Os desafios que enfrentou em quatro décadas na Mercedes-Benz também o tornaram especialista em conjuntura nacional.
Aprendeu na prática a lidar com temas que estão na pauta do setor, como custo Brasil e abertura comercial.
Sua recente eleição para presidir a Anfavea evitou um racha na entidade. Ao tomar posse, na terça-feira 23, para o mandato até 2022, o conciliador Moraes já sabia que teria pela frente alguns dos maiores desafios de sua carreira, para os quais precisará da união de todas as montadoras.
Nesta entrevista exclusiva à DINHEIRO, ele detalha os planos das empresas para lidar com a revolução da mobilidade e antecipa as mudanças pelas quais essa indústria deverá passar nos próximos anos.
DINHEIRO – A perspectiva da Anfavea é de alta de 9% na produção de veículos em 2019. Considerando o recuo no primeiro trimestre, essa meta ainda é possível?
LUIZ CARLOS MORAES – A previsão se baseou num determinado crescimento do PIB, no controle da inflação e numa taxa de juros mais adequada ao atual momento. Achamos que isso está se confirmando no faturamento diário, dos diversos setores automóveis, comerciais leves, caminhões e ônibus.
DINHEIRO – O setor automotivo está indo na contramão da indústria. Qual é o segredo?
MORAES – A indústria passou por um momento muito difícil nos últimos três anos. A gente está saindo de uma base baixa e é natural que as frotas nas ruas comecem a ser renovadas. No caso de veículos comerciais, há veículos envelhecidos circulando. No caso de automóveis, a gente percebe que a inadimplência caiu. Tudo isso colabora, na média, para que a gente tenha um mercado mais robusto este ano.
DINHEIRO – Olhando além do setor, o senhor enxerga algum problema estrutural na indústria brasileira?

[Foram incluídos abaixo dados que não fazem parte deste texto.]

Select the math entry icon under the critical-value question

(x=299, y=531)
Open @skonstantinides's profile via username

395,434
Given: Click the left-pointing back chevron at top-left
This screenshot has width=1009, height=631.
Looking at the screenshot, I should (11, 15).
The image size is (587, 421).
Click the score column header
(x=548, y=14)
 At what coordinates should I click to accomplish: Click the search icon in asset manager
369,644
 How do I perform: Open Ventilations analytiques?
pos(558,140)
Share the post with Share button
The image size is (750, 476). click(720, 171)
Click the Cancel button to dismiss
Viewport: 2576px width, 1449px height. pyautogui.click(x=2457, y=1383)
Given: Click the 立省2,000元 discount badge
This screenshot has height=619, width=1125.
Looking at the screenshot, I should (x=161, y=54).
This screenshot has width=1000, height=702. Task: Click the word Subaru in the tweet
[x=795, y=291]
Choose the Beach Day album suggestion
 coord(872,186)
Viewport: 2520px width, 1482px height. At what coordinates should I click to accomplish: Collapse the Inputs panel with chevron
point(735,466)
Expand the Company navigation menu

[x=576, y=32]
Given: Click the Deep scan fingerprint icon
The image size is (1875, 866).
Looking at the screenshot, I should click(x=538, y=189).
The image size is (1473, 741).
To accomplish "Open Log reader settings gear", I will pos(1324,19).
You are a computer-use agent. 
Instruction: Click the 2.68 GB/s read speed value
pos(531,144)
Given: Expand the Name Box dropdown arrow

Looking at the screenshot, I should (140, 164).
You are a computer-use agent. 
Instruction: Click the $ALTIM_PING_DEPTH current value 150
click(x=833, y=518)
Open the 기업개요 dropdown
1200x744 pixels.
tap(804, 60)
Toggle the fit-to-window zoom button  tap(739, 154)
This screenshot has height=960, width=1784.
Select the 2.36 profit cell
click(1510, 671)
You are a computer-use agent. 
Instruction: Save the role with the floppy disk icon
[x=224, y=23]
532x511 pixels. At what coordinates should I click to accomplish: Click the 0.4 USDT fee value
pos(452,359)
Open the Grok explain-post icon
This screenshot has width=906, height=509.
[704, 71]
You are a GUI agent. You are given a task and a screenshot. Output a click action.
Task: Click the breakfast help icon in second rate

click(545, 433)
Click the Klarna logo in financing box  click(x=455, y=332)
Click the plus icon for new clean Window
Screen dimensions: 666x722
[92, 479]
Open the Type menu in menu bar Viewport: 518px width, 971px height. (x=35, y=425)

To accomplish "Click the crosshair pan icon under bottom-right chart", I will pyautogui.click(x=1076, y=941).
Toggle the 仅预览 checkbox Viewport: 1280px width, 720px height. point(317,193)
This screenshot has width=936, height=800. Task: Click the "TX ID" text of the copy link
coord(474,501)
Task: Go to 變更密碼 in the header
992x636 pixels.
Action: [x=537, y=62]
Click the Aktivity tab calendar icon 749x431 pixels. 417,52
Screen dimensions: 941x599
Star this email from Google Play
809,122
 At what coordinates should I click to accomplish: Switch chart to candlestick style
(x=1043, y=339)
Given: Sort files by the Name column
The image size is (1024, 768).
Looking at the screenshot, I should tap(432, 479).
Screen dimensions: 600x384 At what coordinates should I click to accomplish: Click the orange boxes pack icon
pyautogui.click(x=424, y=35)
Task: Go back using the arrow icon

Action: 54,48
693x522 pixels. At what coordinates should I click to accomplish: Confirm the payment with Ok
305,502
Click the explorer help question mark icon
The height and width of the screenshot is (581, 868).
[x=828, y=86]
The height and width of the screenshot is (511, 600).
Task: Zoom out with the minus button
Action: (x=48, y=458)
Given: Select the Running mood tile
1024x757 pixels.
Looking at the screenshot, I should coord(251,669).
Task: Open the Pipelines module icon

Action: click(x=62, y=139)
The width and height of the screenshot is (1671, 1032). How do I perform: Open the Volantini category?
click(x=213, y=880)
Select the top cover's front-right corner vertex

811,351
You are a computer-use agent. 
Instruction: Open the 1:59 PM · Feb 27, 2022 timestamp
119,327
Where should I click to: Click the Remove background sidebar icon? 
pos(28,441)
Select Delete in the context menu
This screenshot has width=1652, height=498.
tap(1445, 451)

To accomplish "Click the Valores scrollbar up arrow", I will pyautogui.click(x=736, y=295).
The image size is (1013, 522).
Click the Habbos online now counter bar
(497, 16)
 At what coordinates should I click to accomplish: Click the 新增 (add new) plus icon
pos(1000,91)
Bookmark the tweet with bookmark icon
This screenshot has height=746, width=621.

MORAES – A gente acha que é preciso aprovar as reformas, começando pela Previdência. Ela vai trazer um ambiente de negócios mais favorável para o investimento e para o consumo. Isso é fundamental para ter um crescimento mais robusto e não ser um novo voo de galinha como no passado.
DINHEIRO – O senhor vê o risco de um novo “voo de galinha” na economia brasileira?
MORAES – Esperamos que não aconteça. A nossa aposta é que a reforma será aprovada e será robusta. Não tem saída. Precisamos de uma reforma profunda para ter a economia funcionando rapidamente em velocidade de Fórmula 1.